В РМО — строгая классика (Палестрина, Гендель, Глюк, Гайдн, Моцарт, Бетховен), слегка разбавленная «Марокканским маршем» Леопольда Мейера и ариями из «Севильского цирюльника», и приглашенные за огромные гонорары «звезды». В БМШ — весь цвет Новой школы (Шуман, Берлиоз, Даргомыжский, Римский-Корсаков, Чайковский, «Легенда о святой Елизавете» Листа и написанный в духе того же направления «Иван Грозный» Антона Рубинштейна). На стороне Школы неожиданно выступил Николай Рубинштейн, который приехал из Москвы и произвел фурор исполнением Первого концерта Листа и «Исламея» Балакирева. «Ну уж играл он! — просто сукин сын!» — отметил профессор химии и со всей компанией пошел к Додону отмечать концерт. Отзыв его о сочинении Милия Алексеевича был сдержаннее: «Пьеса эта действительно немного длинновата и запутана; в ней слишком видится технический труд сочинительства; это сознается даже поклонниками Балакирева. Жаль, но что делать».

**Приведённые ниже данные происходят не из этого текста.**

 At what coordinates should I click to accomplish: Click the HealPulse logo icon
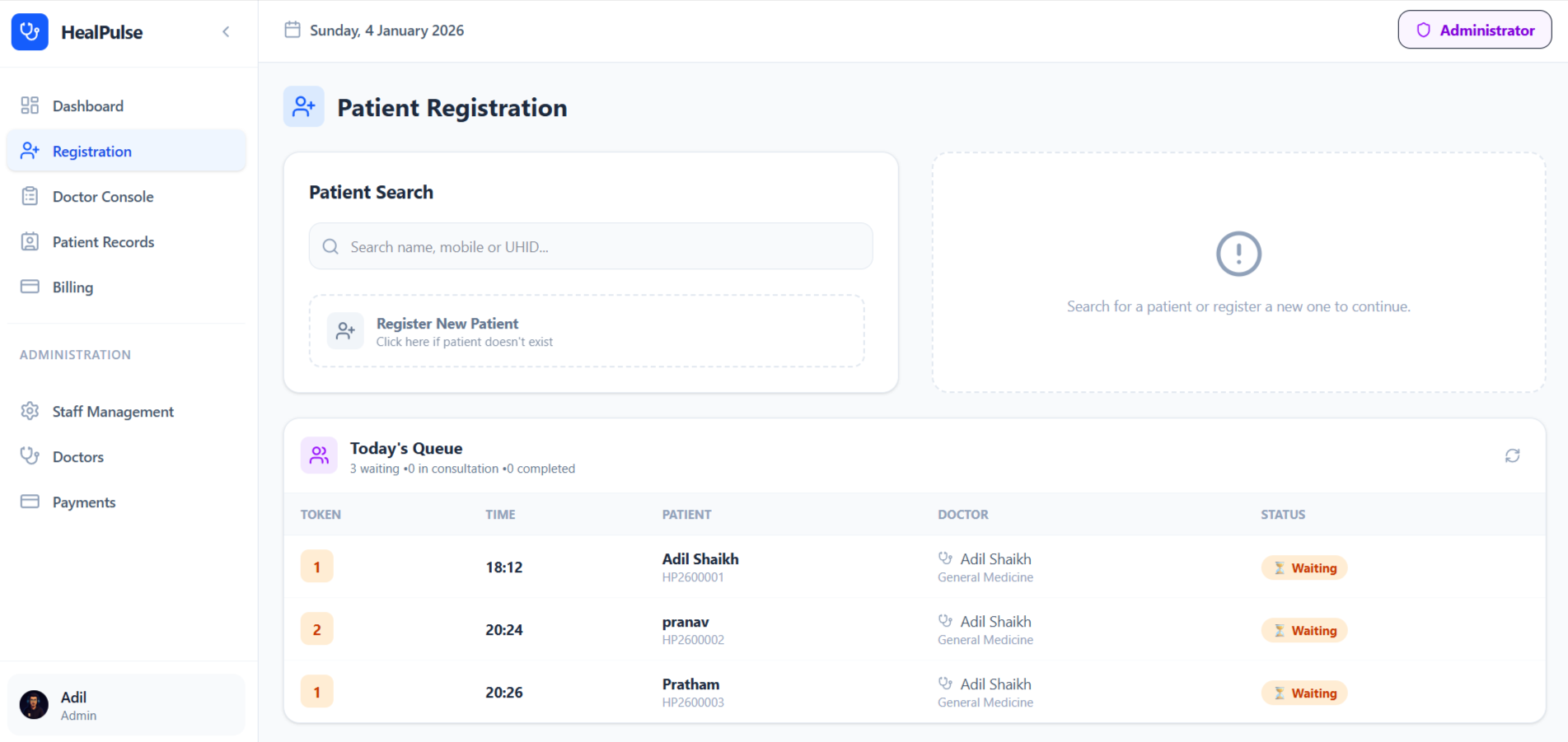tap(30, 31)
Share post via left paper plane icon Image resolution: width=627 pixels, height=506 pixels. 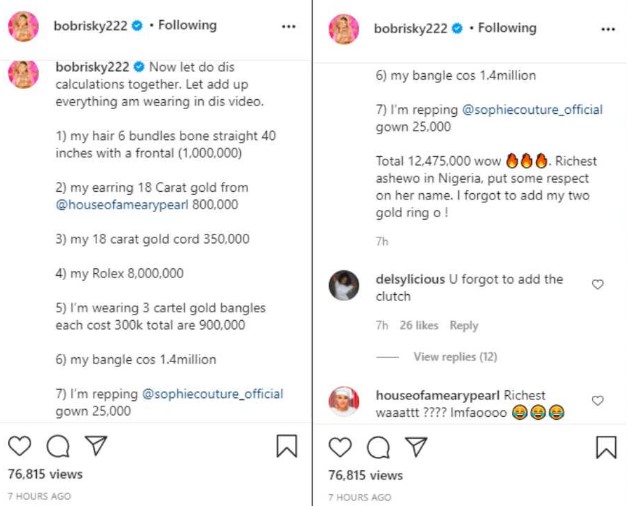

Публика от бешеной схватки музыкальных партий только выигрывала. Бородин же был взбудоражен, волновался и злорадствовал. Кюи на посту рецензента «Санкт-Петербургских ведомостей», будучи как-никак специалистом по фортификации, день за днем осаждал вражеский бастион: великая княгиня объявила мобилизацию верных критиков и учредила журнал «Музыкальный сезон», продержавшийся два года. 4 ноября 1870 года Кюи метнул в логово врага бомбу под длинным названием «Музыкальные заметки. Русское музыкальное общество. — Единоличное управление программами концертов. — Государственный переворот. — Комитет народной обороны. — Председатели: гг. Толстой и Серов». Не зря друзья прозвали его «Едкость»! Статья переполнила чашу терпения Елены Павловны. Начальник Кюи в Инженерной академии генерал Тотлебен получил предписание: фельетон прочесть, подчиненному сделать внушение. Эдуард Иванович исполнил и то и другое, а от себя попросил Цезаря Антоновича продолжать с фельетонами, чтобы не подумали, будто начальство запрещает ему их писать. С каким удовольствием изложил эту рассказанную Кюи историю Бородин в письме жене, посланном не по почте, а с оказией!
Вскоре Елену Павловну на посту августейшего покровителя РМО сменил великий князь Константин Николаевич, адмирал, глава Морского ведомства (в этом качестве он однажды на 15 минут заглянул в концерт БМШ — послушать «Садко» Римского-Корсакова). Музыкальная политика менялась, в программах Общества появились такие «радикальные» сочинения, как «Фауст-симфония» Листа. Балакирев, Римский-Корсаков и Антон Рубинштейн внезапно получили приглашение составить для РМО концертные программы, охватывающие историю музыки от XVI столетия до современности. Отказались все трое, но Рубинштейн уже через два года впервые исполнил грандиозный цикл «Исторических концертов».
В сезоне 1870/71 Балакирев сдал позиции и ничего не устраивал в Школе, только провел 14 ноября в зале Дворянского собрания организованный Санкт-Петербургским собранием художников большой концерт в фонд памятника Глинке. Для этого концерта Константин Егорович Маковский буквально за один день сделал пастельный портрет классика. В пику Императорским театрам в программе стояли купируемые там сцены «Руслана и Людмилы». В следующем сезоне концерты БМШ возобновились, но прежнего антагонизма с РМО уже не было.
Тихой гаванью, куда не долетали раскаты партийной борьбы, оставались квартетные вечера РМО. Балакиревцев камерная музыка не интересовала как немецкая по определению, но Бородин по-прежнему любил ее и с удовольствием ходил слушать то квартеты Бетховена, то навевавший лирические воспоминания квинтет Шумана. С не меньшим удовольствием пересекал он полгорода, чтобы самому поиграть в ансамбле на виолончели (инструмент теперь нередко путешествовал на спине студента университета Николая Григорьевича Егорова, будущего профессора физики в академии). Не важно, что музыка эта — немецкая. Юлишка Сорокина общается с мужем по-немецки, да никто же не записывает их обоих в «немецкую партию».